Но вместе с тем мне бесконечно трудно стать счастливым. Меня отделяет от счастья слишком сильное воображение. Во мне все время прокручиваются сюжеты с трагическим исходом.
Утомительный я для себя человечек!..
Сколько надо было вытерпеть этому батальонному комиссару, чтобы при его трусости дослужиться до такого чина. И сколько таких вот мучеников вокруг меня.
15 мая 1942 г.
Вчера вечером мы навещали Кеворкову. Она лежит в госпитале за стекольным заводом. Мы прошли большой заводской двор, полный разбитых машин и стекла, страшного в своей хрупкости.
Кеворкова лежит в палате вместе с мужчинами. Темно. В углу, между дверью и стеной, шевелится какое‑то жуткое черное существо. Я здороваюсь. Она берет меня за руку слабой, цепкой ручкой и притягивает к себе. У нее поражено горло, она может только шептать, иногда грубо, надсадно откашливается. Я наклоняюсь и чувствую сильный запах гноя. Огромная, похожая на родимое пятно, синяя опухоль охватила половину лица. Бритая жалкая головка, на затылке чалма бинтов.

————

_ЗАДАНИЕ A_:
Ответьте на вопросы по отрывку:
(i) Что, согласно отрывку, отделяет от счастья?
(ii) Где находится госпиталь, в котором лежит Кеворкова?
(iii) Что у Кеворковой поражено?
_ЗАДАНИЕ B_:
Перепишите, пожалуйста, часть отрывка между словами «Утомительный я для» и «в своей хрупкости.» включительно.
Материал взят из другого источника.

_ДОСТУПНЫЕ ДАННЫЕ_:
————

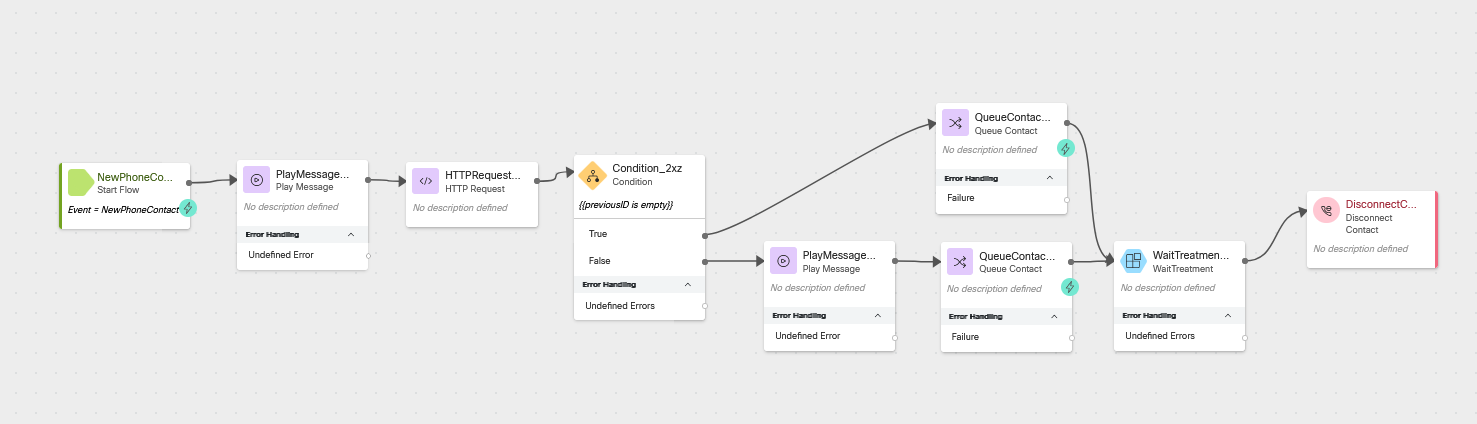Click play icon of PlayMessage node feeding HTTPRequest
Image resolution: width=1477 pixels, height=424 pixels.
tap(257, 180)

————

_ОЖИДАЕМЫЙ ОТВЕТ A_:
(i) Слишком сильное воображение.
(ii) За стекольным заводом.
(iii) Горло.

_ОЖИДАЕМЫЙ ОТВЕТ B_:
Утомительный я для себя человечек!..
Сколько надо было вытерпеть этому батальонному комиссару, чтобы при его трусости дослужиться до такого чина. И сколько таких вот мучеников вокруг меня.
15 мая 1942 г.
Вчера вечером мы навещали Кеворкову. Она лежит в госпитале за стекольным заводом. Мы прошли большой заводской двор, полный разбитых машин и стекла, страшного в своей хрупкости.